> [Data]:
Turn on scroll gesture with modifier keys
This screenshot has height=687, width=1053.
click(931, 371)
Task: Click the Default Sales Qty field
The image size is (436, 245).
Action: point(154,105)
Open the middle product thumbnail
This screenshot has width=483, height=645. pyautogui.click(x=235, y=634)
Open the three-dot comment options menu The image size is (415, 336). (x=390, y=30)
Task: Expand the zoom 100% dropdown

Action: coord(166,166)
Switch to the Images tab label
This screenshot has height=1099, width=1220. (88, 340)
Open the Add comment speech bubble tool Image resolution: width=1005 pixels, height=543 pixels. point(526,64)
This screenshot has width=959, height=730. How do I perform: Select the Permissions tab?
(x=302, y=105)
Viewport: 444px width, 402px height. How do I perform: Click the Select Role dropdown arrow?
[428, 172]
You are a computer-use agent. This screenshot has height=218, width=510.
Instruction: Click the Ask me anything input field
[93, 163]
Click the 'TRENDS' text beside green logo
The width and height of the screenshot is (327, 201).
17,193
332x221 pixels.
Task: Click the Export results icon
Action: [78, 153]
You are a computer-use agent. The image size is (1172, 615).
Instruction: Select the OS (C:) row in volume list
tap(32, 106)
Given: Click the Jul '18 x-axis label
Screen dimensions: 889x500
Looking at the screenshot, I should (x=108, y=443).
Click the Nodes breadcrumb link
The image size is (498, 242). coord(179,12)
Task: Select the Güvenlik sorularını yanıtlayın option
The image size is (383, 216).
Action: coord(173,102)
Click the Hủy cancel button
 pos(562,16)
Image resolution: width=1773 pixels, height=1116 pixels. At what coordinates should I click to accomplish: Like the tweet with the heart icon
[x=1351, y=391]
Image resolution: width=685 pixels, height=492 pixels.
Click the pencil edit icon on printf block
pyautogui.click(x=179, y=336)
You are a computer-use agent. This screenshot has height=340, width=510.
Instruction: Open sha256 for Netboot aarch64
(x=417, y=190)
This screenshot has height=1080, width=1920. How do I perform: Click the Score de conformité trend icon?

> [What this task involves]: For the word "comment", count the lines of the data that contain it and report only the total.

> [Reply to the exercise]: 2